TheTradingReport

SPY Gap Repetition Breeds Familiarity

… and “Familiarity Breeds Contempt.”  Let’s take a quick pure price look at the recent five overnight gaps in the SPY – S&P 500 during the oozing uptrend that is taking place in the holiday bullish seasonality in the US Equity Markets.

I often use pure price charts to discover any specific repetitive pattern in price action that I might otherwise miss when looking at a chart with lots of indicators.

In this way, you can discover the ‘character’ or behavior of a market.

Starting with December 21st (not shown on left), price has gapped higher six days in a row.

With the exception of December 21st and December 24th (the day before the Christmas holiday – which is seasonally very bullish), price has suddenly fallen lower after the gap and filled the gap (falling just shy of a full fill on the 22nd) almost as quickly as it formed.

To me, this is evidence of “popped stops,” which occurs when a key resistance level is broken and short-sellers push the market higher.  Were this true bullish aggressive buying, we would see no gap fills.

☆ ☆ ☆ ☆ ☆ ☆ ☆

▸ **REQUIRED WORK**:
a) In the SPY gap commentary, what does the writer say would be seen if the rise reflected true bullish aggressive buying?
b) Continue the SPY gap commentary from its final sentence.

☆ ☆ ☆ ☆ ☆ ☆ ☆

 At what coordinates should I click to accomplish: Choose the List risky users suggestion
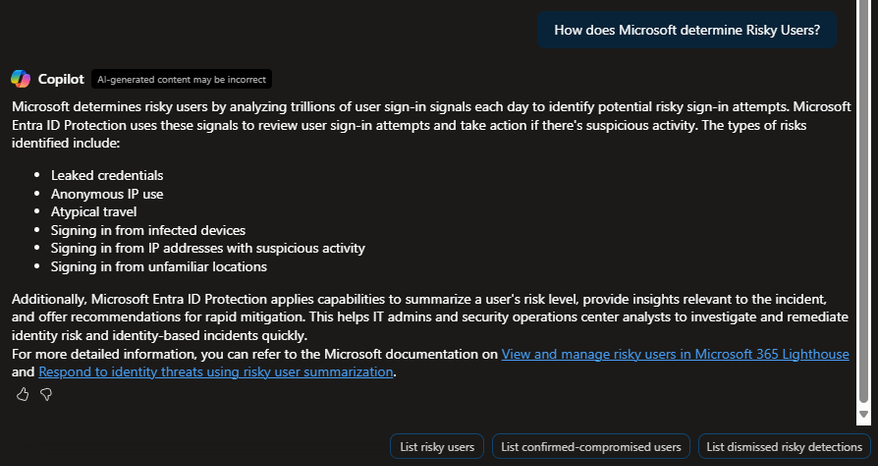pyautogui.click(x=437, y=446)
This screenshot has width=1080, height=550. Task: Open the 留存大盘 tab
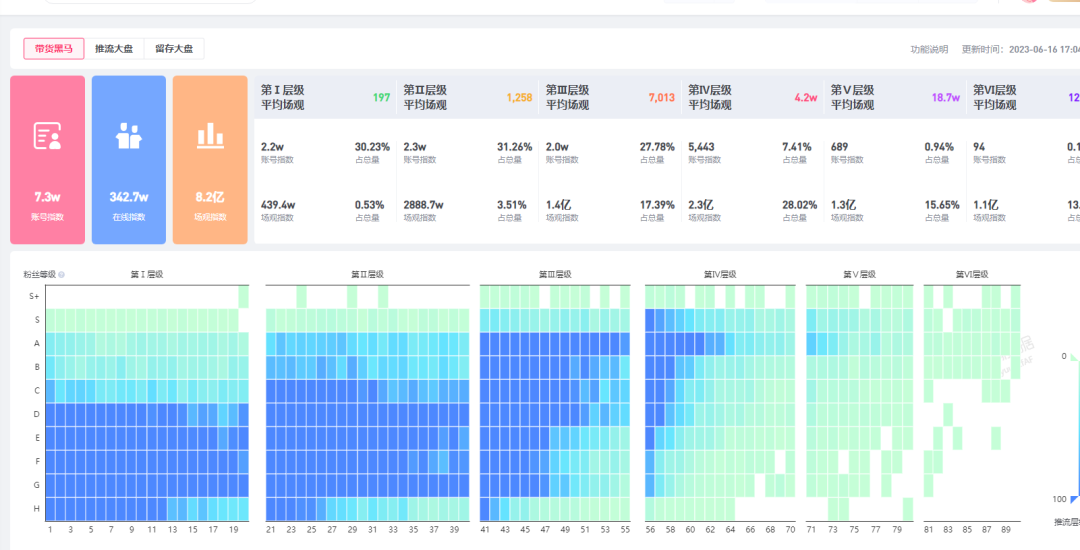[x=174, y=48]
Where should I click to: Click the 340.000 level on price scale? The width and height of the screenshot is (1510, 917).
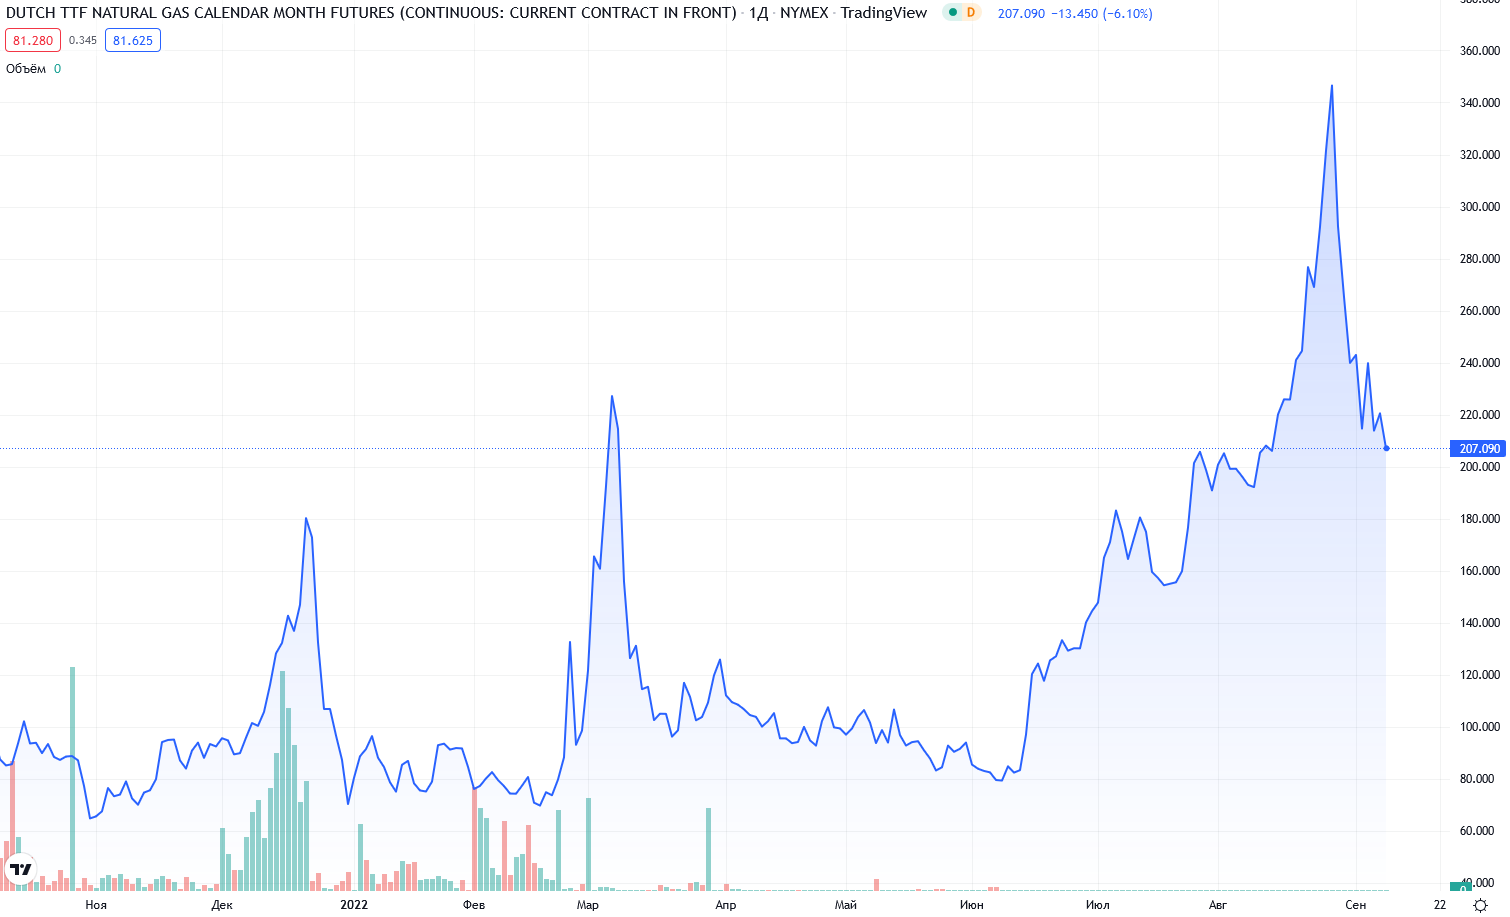1479,103
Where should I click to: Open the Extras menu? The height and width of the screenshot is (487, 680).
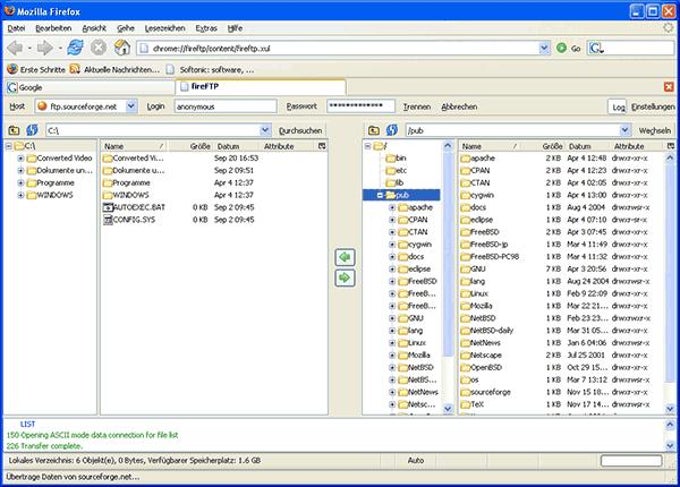pyautogui.click(x=206, y=28)
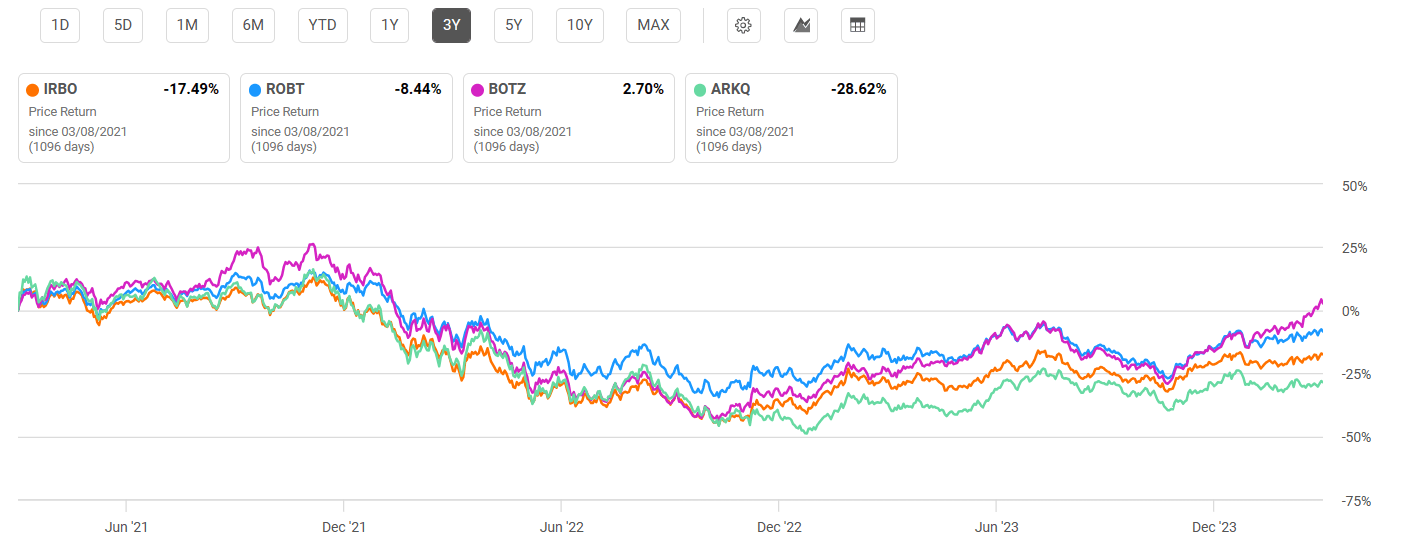The image size is (1407, 559).
Task: Show the 6M time period
Action: [253, 25]
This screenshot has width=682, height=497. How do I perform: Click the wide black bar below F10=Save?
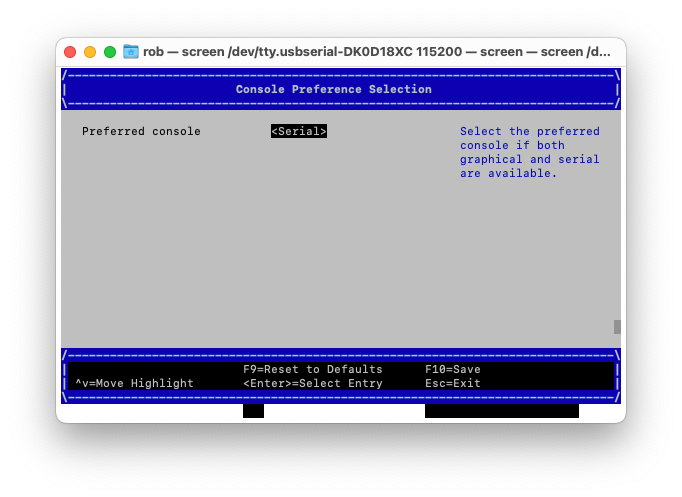pyautogui.click(x=501, y=410)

☆ ☆ ☆ ☆ ☆ ☆ ☆

▸ **ANSWERS FOR THE EXERCISE**:
a) No gap fills would be seen.

b)
Volume is also declining during this price rally.  That’s not the sign of bullish strength either.

However, none of that matters as long as price continues to rise, and the pattern – almost like clockwork – has repeated for 5 of the last 6 trading days (which would be 5 of 5 if we exclude the December 24th half-day).

The second part of the pattern is the afternoon ‘ooze’ or upward creep into the close.  It’s almost like a two-step dance the market is weaving.

Step 1:  Gap up in the morning.  Immediately fall after the gap.
Step 2:  Creep Upwards all day into the close.

That’s not to say that the pattern will repeat forever – it clearly will not – but as long as the pattern does repeat, it has provided a roadmap and trade-able edge to those who have perceived it – to those who have stepped back and observed the character and repetitive pattern in price.

Indicators have their place – but it is equally if not more important to look directly at price, observe repeating patterns, and trade those with the expectation that the pattern might repeat, even if it is in conflict with our favorite indicators.

And, if anything, we can file this under “very interesting.”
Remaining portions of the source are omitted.